Rising demand for air cargo enabled Virgin Atlantic Cargo to push up yields in the first quarter. Sales rose by 36 per cent, driven by a 25 per cent increase in tonnage.
However, John Lloyd, director of Virgin Cargo, warned however that the recovery could be destabilised by excess capacity in the market.
“The challenge now, with capacity rising again in many markets, is to ensure the industry maintains and builds upon this demand by taking sensible decisions on capacity.”
Virgin Atlantic Cargo expects a series of factors to contribute to growth in 2010/11, including V Australia’s increased flying programme, an upturn in volume and yields to and from its markets in the Americas and Caribbean, Africa, India, the UAE, Asia and Australia, and improvements in revenue management operations.
For the 2009/10 financial year Virgin reported cargo sales of £161m from the carriage of 194,000 tons of airfreight on the Virgin Atlantic Airlines and V Australia networks.

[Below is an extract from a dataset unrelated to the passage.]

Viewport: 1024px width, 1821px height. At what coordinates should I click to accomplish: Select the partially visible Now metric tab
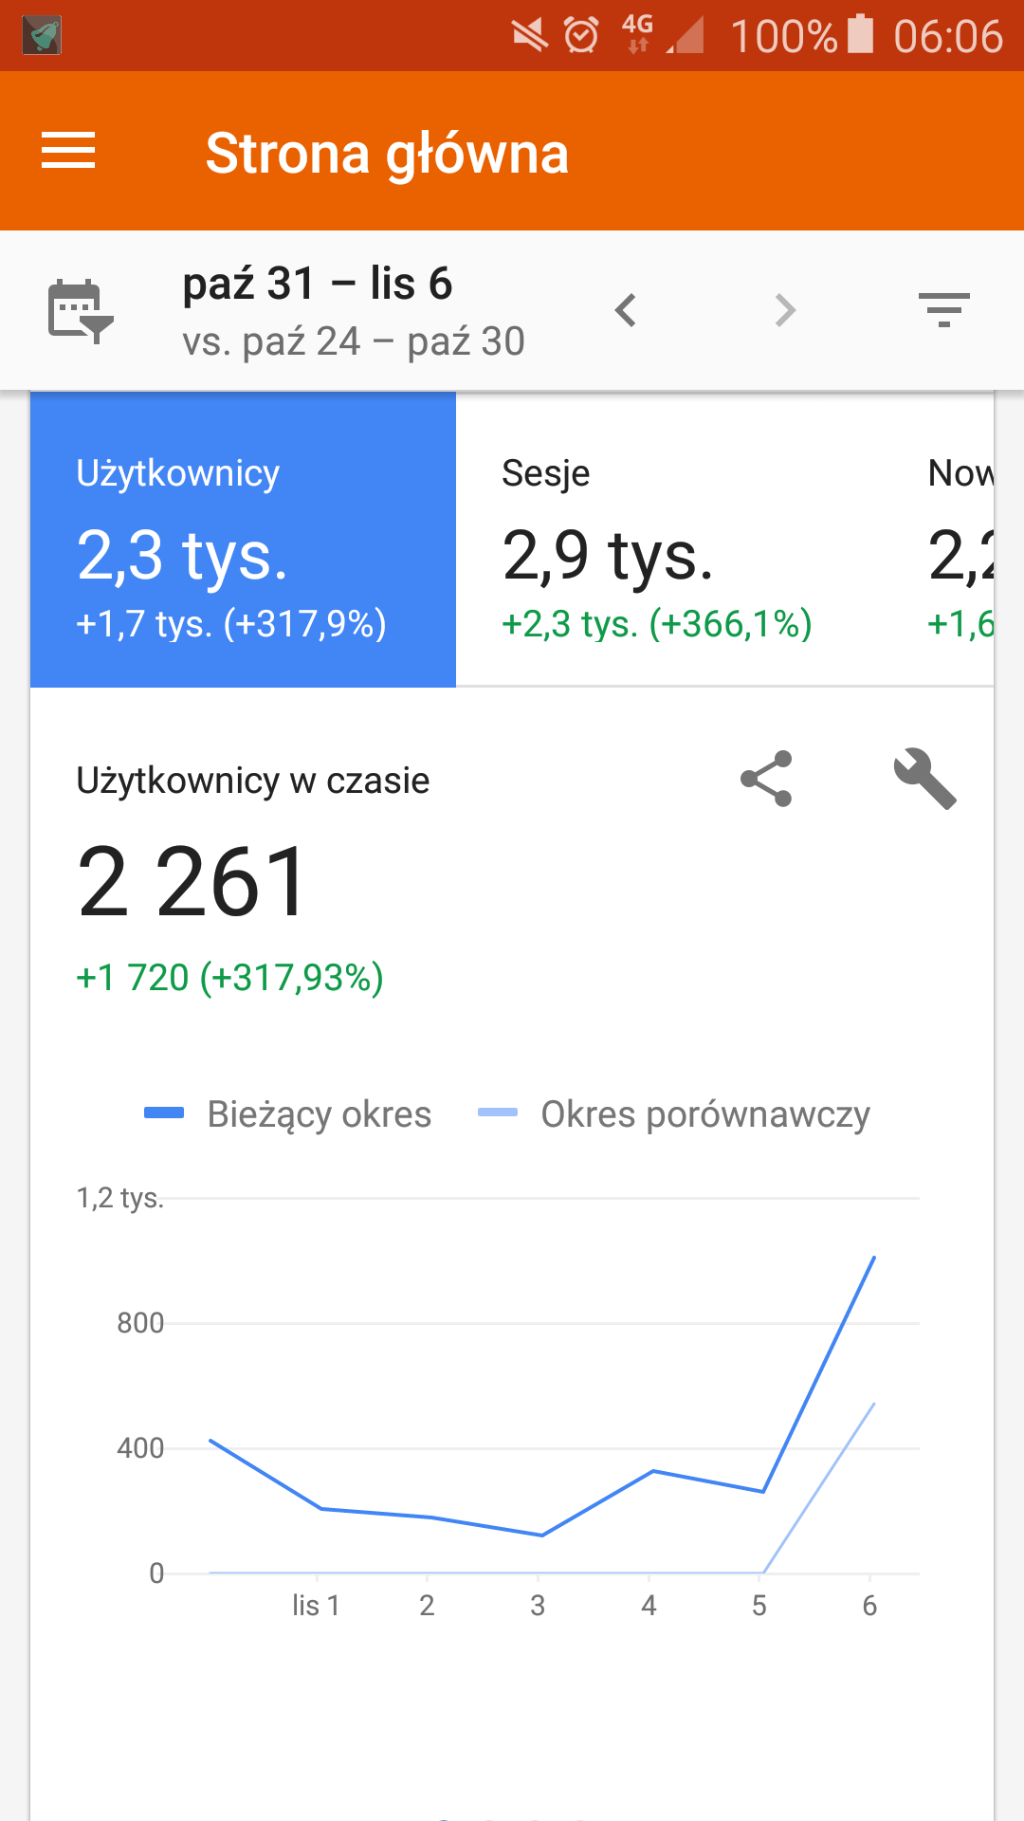coord(960,539)
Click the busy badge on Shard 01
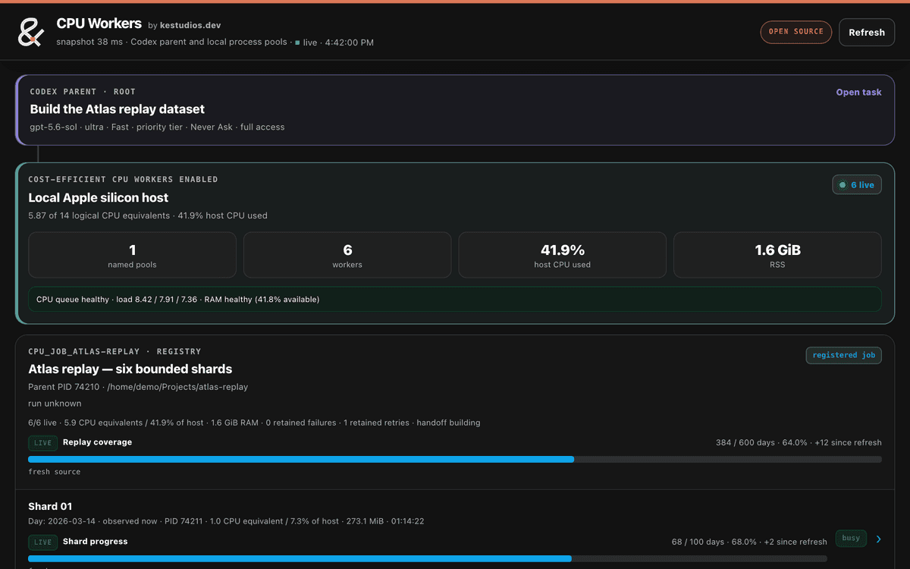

“The air cargo industry has never seen a dip like the one experienced in 2008/9,” said Lloyd. “We were quick to take action and as a result, although our revenues and tonnage declined 19 per cent and 6 per cent respectively, we managed our way through the downturn far better than most other carriers and suffered considerably less impact.
“This result was achieved by undertaking difficult but necessary cost control measures, the rationalisation of capacity in the marketplace, and improved conditions in quarters three and four, particularly pre-Christmas and from the Far East.”